温润的玉佩刚入了手,骆訾烯突然身形一晃,向后倒去,莫寒伸手将她一拉,却发觉她的身子已经瘫软,无法再扶起。
“骆姑娘?骆姑娘——”莫寒低头看着那倒在臂弯之中的女子,心头突突猛跳起来。
她怎么了?她——
指尖微微一颤,莫寒低头看向了地面,然后抬起了自己的左手,不可置信的睁大了双眼。
满手都是鲜血!
不光是她站立的地面,而是从她方才走过的那条道路竟全都是血痕斑驳!莫寒扣住她的手腕举起一看,顿时脑中轰然一响,失了神。
原来她竟在出来前就已经割了手腕,伤口不大,是因为她还有那么多话要说,还有那么多的不舍与遗憾,而现在,血流干竭,她的生命也便走到了尽头!
“告诉我——这究竟是为什么!”不仅仅是因为她是柳洛冷未过门的妻子,更因为她只是一个手无缚鸡之力的女子,究竟出了什么事,让她竟不惜决绝得走到了这一步,莫寒伸出手去,想要捂住那已经不再流出鲜血的伤口,才发现自己的努力已经无足轻重。
“訾烯……已非清白之身……没脸再去见洛冷了……莫将军……让他活着,活下去……若……有来生,我骆訾烯……定清清白白,嫁给他……”
“我昨日便该带你走!我怎能……将你一人留在这里!我该死,我有何面目去见洛冷兄!我莫寒,对不起他!”

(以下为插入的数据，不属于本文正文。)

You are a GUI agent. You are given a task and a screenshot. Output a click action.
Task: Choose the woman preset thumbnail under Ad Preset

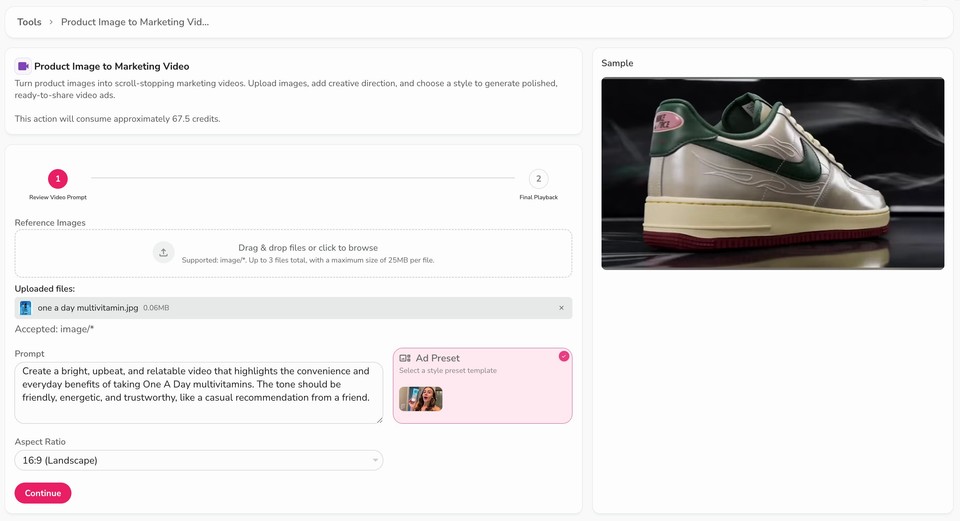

血色蔓延,染红了嫁衣,苍白了眼眸,消逝了那曾经鲜活的生命,那为爱傻傻等待了几个春秋的女子,却带着一具伤痕累累的身躯离开了这个尘世,太多的不舍,终究抵不过这滚滚红尘的烟雨飘泊,在她的双眸闭上的那一刹那,那远在千里之外的营帐中小憩的男子骤然间从梦中惊醒过来,当发觉是自己腰间常年缠系的玉佩跌落碎裂之时,他愣神站了一会儿,然后回身向着帐外一奔,却只顷刻,又顿住了脚步。
傻啊,自己与她相隔数千里,又该去何处寻她。
天上明月朗朗,那挺然而立的男子却在抬头之间热泪盈眶而下。